Mady Delvaux-Stehres (born 11 October 1950) is a Luxembourg politician who served as a Member of the European Parliament from 2014 until 2019. She served as Minister of Transport from 1994 to 1999 and as Minister of Health, Social Security, Youth and Sport from 1989 to 1994.

Education and early career
Delvaux-Stehres studied classical literature in Paris and became a teacher at a lycée Michel Rodange in Luxembourg.

Political career
Delvaux-Stehres has been a member of the Luxembourg Socialist Workers' Party since 1974 and in 1987 became a member of the city council of Luxembourg. She gave up her teaching post in 1989 when she entered government as secretary of State for Health, Social Security, Youth, and Sport. She was Minister for Transport between 1994 and 1999, and from 2004 to 2013 Minister for Education. 

From 2014 Delvaux-Stehres served as a Member of the European Parliament. In addition to her committee assignments, Delvaux-Stehres was a member of the European Parliament's Advisory Committee on the Conduct of Members.

Requirements
Pick up the biography of Mady Delvaux-Stehres above after its final sentence and carry it on.

Extracted data
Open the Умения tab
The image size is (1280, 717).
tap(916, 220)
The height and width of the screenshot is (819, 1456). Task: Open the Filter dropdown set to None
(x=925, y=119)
--
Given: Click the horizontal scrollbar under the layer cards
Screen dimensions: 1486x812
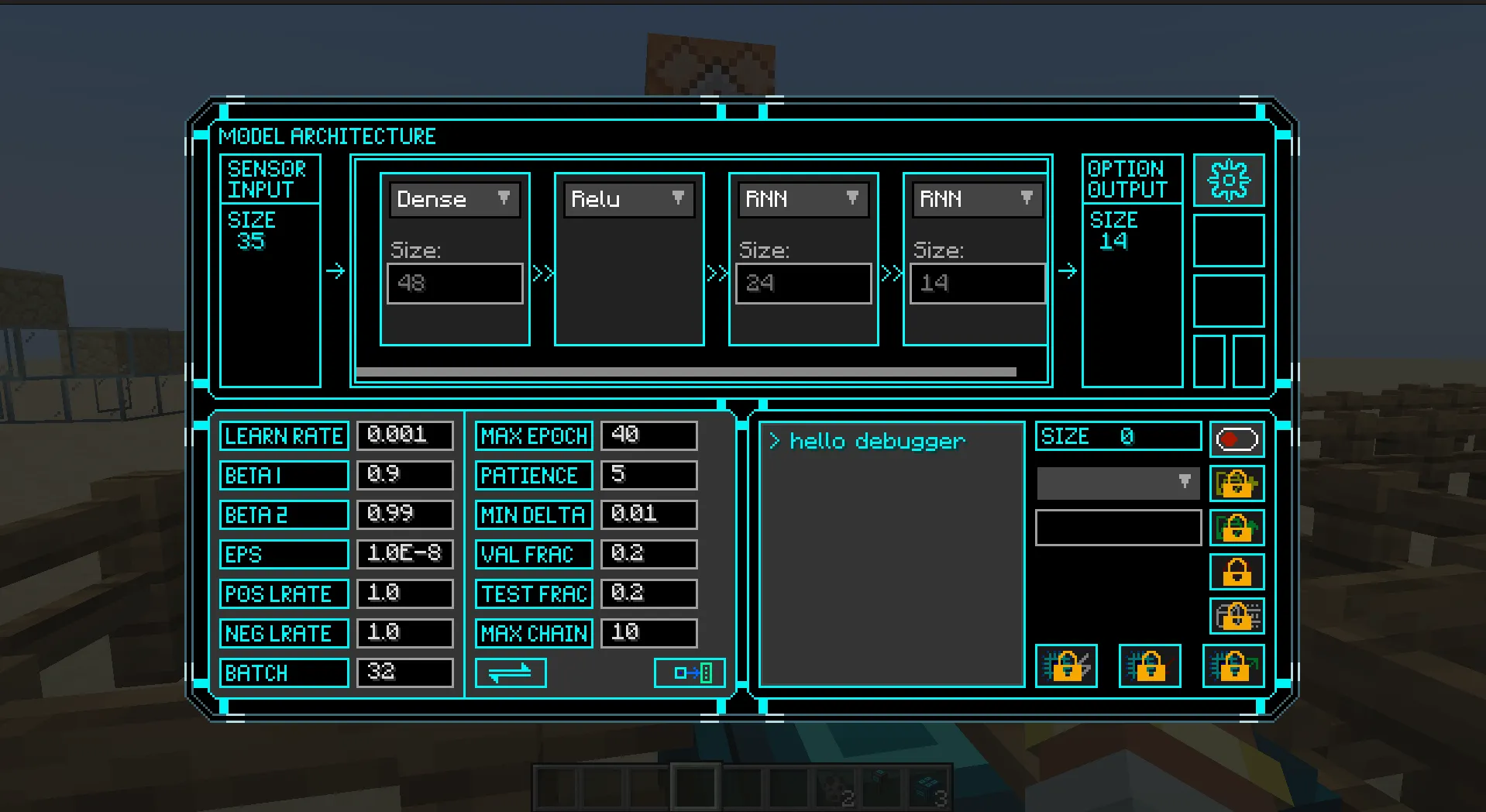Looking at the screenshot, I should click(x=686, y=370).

Solved problem
In 2017, Delvaux-Stehres proposed a robot tax as part of a draft bill imposing ethical standards for robots in the European Union. However, the European Parliament rejected this aspect when it voted on the law.

References

External links
Luxembourg government biography

|-

|-

1950 births
Living people
People from Luxembourg City
Ministers for Transport of Luxembourg
Ministers for Communications of Luxembourg
Women government ministers of Luxembourg
Members of the Chamber of Deputies (Luxembourg)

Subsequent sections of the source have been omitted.